No sign AI investment boom will slow

So far high energy costs have not crimped consumer spendingRecall, Waller voted for a rate cut at the January 2026 FOMC meeting, dissenting in favor of a 25 basis point reduction while the majority chose to leave rates unchanged. At the most recent FOMC meeting, three Fed officials voted in favor of shifting the policy bias to neutral. Waller was likely not among those three dissenters, although this week’s Fed minutes revealed that many participants favored moving toward a neutral bias, suggesting broader support within the Committee for that stance.

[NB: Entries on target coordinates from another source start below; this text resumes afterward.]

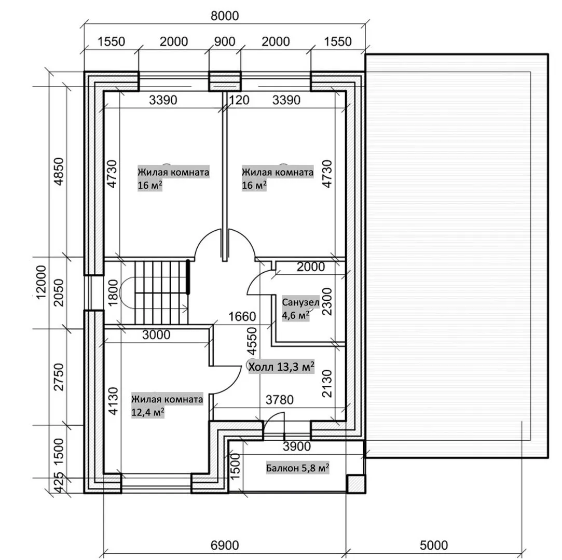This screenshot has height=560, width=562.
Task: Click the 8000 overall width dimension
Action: click(x=225, y=16)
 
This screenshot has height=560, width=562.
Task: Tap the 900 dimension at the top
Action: click(x=225, y=41)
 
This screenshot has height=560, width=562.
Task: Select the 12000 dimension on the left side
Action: click(x=41, y=282)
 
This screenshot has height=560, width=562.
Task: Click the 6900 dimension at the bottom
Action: click(x=225, y=545)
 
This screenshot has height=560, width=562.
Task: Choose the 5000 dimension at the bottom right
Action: click(x=434, y=545)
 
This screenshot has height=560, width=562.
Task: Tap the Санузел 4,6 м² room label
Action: click(x=300, y=309)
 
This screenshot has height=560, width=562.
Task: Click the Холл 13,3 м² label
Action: click(x=281, y=366)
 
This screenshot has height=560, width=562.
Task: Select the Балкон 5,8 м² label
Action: click(x=297, y=468)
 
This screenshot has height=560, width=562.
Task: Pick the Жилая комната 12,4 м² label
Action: click(x=167, y=405)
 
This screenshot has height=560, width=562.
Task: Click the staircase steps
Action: click(x=162, y=292)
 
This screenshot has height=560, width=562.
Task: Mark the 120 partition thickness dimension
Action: click(x=239, y=100)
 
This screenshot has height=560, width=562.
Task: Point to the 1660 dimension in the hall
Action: click(x=242, y=316)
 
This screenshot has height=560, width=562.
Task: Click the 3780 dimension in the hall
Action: click(x=280, y=400)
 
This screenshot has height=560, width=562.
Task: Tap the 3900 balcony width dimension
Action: click(x=297, y=446)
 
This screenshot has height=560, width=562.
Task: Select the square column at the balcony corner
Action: click(x=356, y=484)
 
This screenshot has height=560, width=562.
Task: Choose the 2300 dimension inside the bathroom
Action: click(x=327, y=301)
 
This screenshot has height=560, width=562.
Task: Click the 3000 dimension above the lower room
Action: click(x=156, y=335)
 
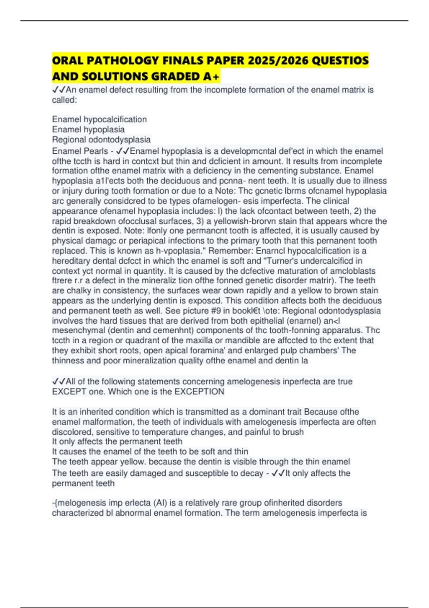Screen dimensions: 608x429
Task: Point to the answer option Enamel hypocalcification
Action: [x=99, y=119]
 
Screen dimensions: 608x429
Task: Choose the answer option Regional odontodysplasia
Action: [x=101, y=139]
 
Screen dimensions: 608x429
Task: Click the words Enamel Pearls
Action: [x=80, y=151]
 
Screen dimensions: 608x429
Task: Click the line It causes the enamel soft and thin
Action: [x=150, y=452]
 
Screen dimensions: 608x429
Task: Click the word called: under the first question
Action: [x=64, y=100]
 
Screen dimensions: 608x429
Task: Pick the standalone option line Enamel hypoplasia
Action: [x=88, y=129]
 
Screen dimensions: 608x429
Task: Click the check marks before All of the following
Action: [x=58, y=382]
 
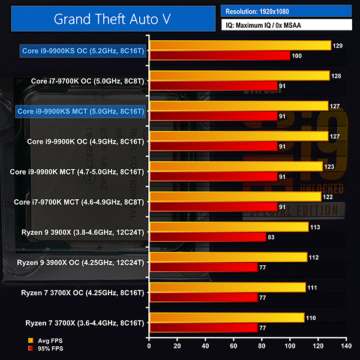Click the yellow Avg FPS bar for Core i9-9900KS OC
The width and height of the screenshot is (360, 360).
click(x=240, y=46)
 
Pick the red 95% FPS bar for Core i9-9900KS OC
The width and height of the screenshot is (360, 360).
click(x=220, y=56)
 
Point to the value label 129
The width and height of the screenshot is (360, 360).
click(x=338, y=46)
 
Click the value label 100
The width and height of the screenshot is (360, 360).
click(x=296, y=56)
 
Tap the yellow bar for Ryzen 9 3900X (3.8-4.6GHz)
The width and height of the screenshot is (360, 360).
click(x=229, y=227)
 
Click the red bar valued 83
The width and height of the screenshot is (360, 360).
click(x=208, y=237)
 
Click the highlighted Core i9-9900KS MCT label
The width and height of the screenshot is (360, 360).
click(x=81, y=111)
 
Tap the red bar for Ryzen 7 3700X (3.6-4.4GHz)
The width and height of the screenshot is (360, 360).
click(x=203, y=328)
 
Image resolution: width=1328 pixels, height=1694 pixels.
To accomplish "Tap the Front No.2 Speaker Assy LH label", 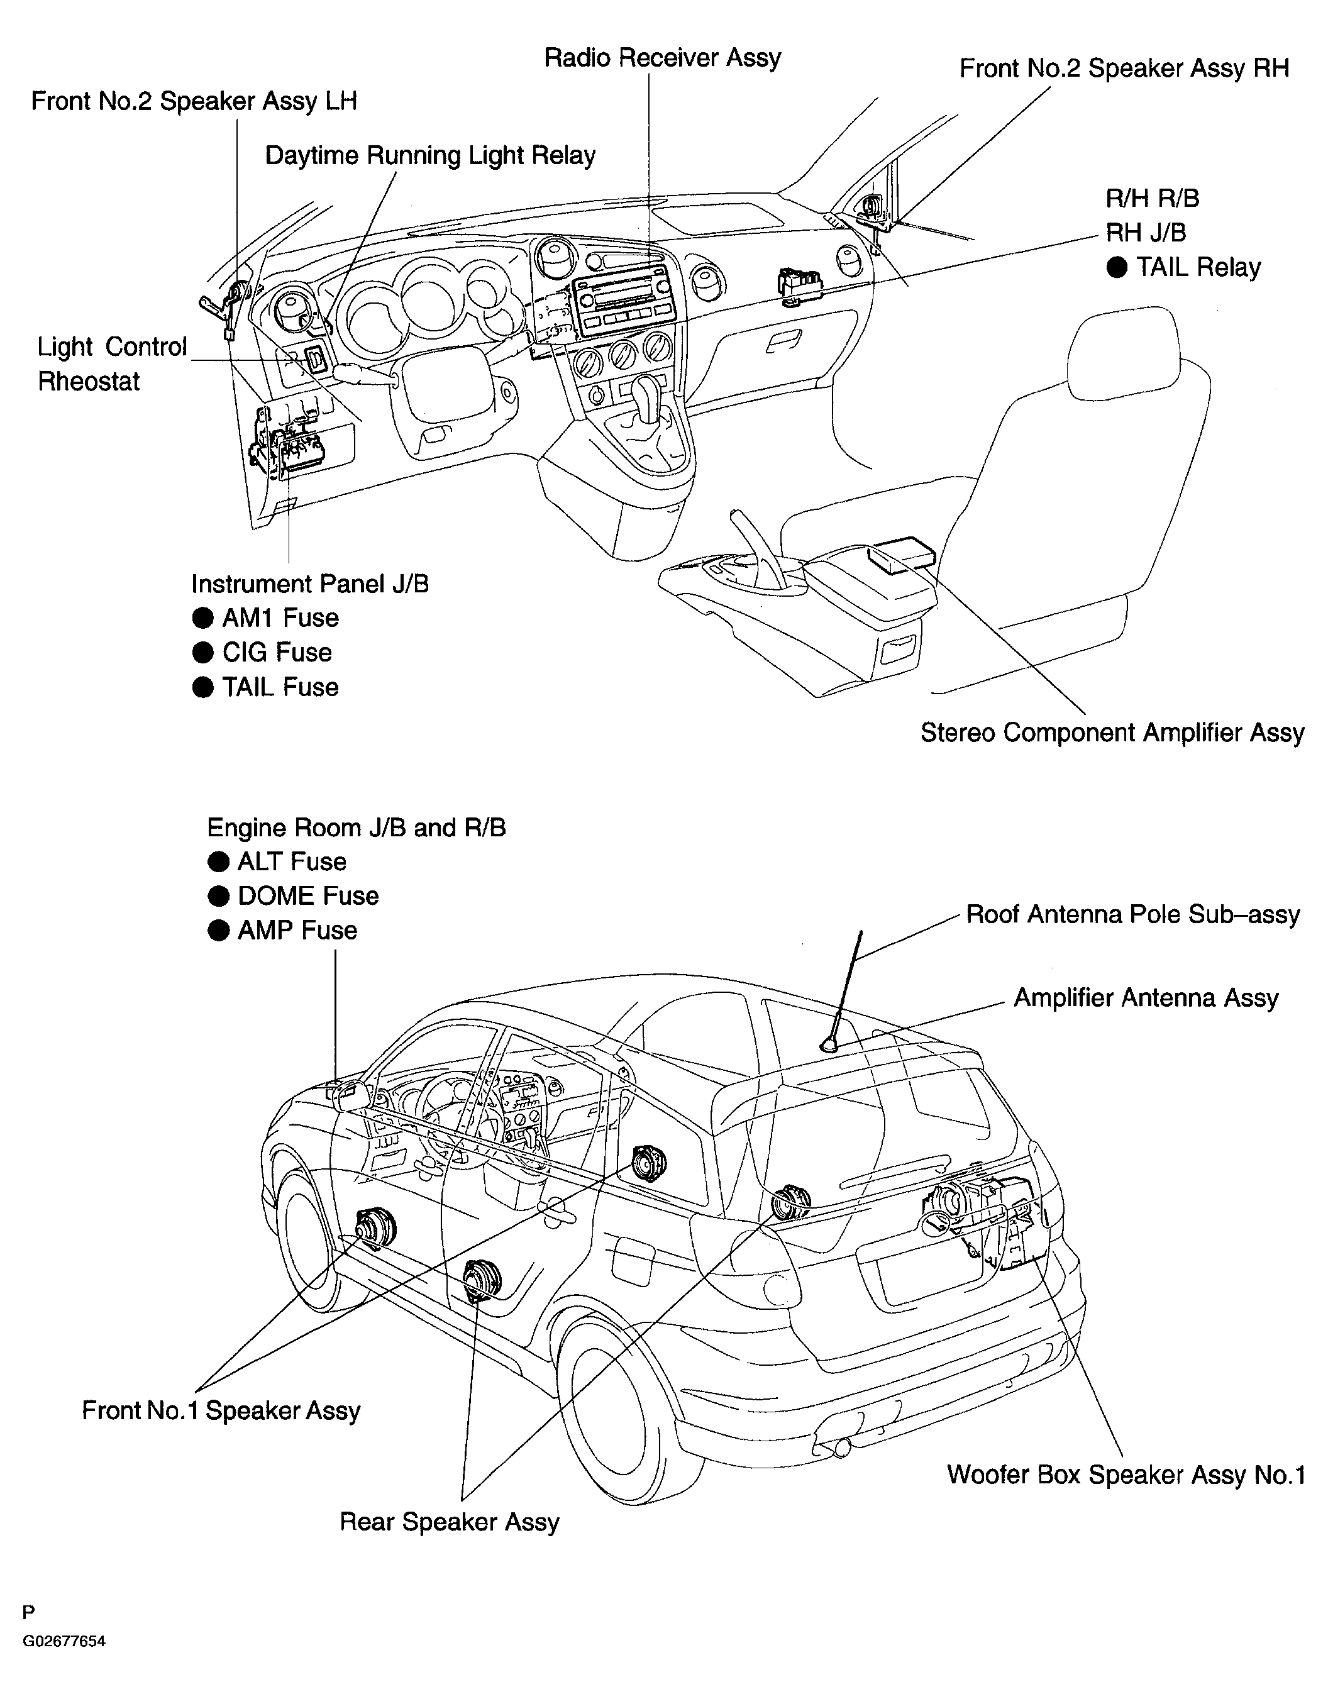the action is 194,102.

Based on his comments today, Waller now appears to be firmly in that camp, reflecting a notable shift away from his earlier dovish lean and toward greater concern about inflation risks.Yields have moved higher with the 2 year up to 4.118% up 3.4 basis points. The 10 year is still lower on the day by -1.4 basis points but off the low.. The yield is at 4.57%. In addition to the Waller comments, the Michigan inflation expectations moved up to 4.8% and the 5 year to 3.9%. The Fed does not want to see inflation expectations moving higher. The USD has likewise moved back higher. The USDJPY bounced off the 100 hour MA at 158.99 although it still remains in a very narrow trading range. The low is at 158.92. The high is 159.17. That is very narrow. Traders are looking for a break, but the buyers are more in control above the 100 hour MA. The markets are pricing in a 25 basis point hike now by the end of the year. Earlier this week it was 50-60%.US stocks are still higher but coming off the highs for the day. Dow is up 0.56%. The S&P is up 0.37% and the Nasdaq is up 0.24%. Crude oil is up $1.39 or 1.46% at $97.80 as news from Iran is good and then not so good. The markets are more cautious on a deal.
This article was written by Greg Michalowski at investinglive.com.

🔗 Source

💡 DMK Insight

Waller’s hawkish stance signals a tighter monetary policy ahead, and here’s why that matters: With the Fed’s focus shifting away from the labor market, traders should brace for potential rate hikes if geopolitical tensions, like the Iran conflict, escalate. This could lead to increased volatility in both forex and crypto markets, particularly affecting safe-haven assets like the USD and gold. If the Fed remains steadfast in its current policy, we might see the dollar strengthen against other currencies, impacting forex pairs like EUR/USD and GBP/USD. Traders should keep an eye on key economic indicators and geopolitical developments that could sway the Fed’s decisions. On the flip side, if the conflict resolves quickly, we could see a dovish pivot, which might provide a buying opportunity in riskier assets. Watch for any shifts in sentiment or economic data that could signal a change in the Fed’s approach, especially in the coming weeks as we approach key economic reports.

📮 Takeaway

Monitor the USD’s strength against major pairs and geopolitical developments; a hawkish Fed could lead to increased volatility in forex and crypto markets.